> _THE RECORDS_:
§
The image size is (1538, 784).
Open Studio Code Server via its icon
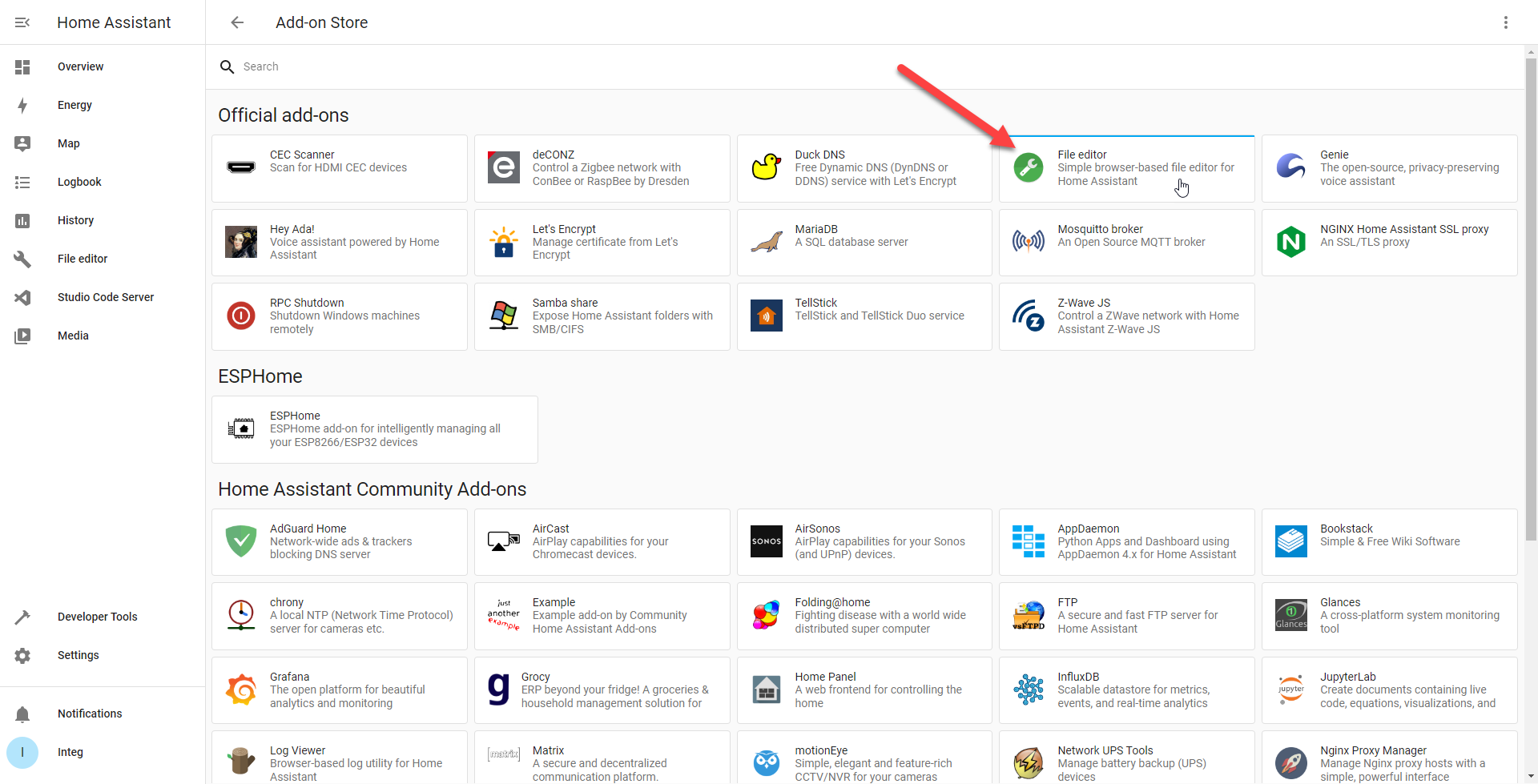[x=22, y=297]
§
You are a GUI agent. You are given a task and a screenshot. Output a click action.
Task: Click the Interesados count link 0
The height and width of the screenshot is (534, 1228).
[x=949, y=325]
§
> _EXERCISE AIM_:
Rescale the records between the line holding "You are a GUI" and the line holding "[x=949, y=325]", inclusive, and reproduce each of those lines with the requests included. Multiply only the coordinates in the answers by 2.3, round them to whole numbers with halves rounded up, and leave every other number unchanged.

> _FINAL RESULT_:
You are a GUI agent. You are given a task and a screenshot. Output a click action.
Task: Click the Interesados count link 0
The height and width of the screenshot is (534, 1228).
[x=2183, y=748]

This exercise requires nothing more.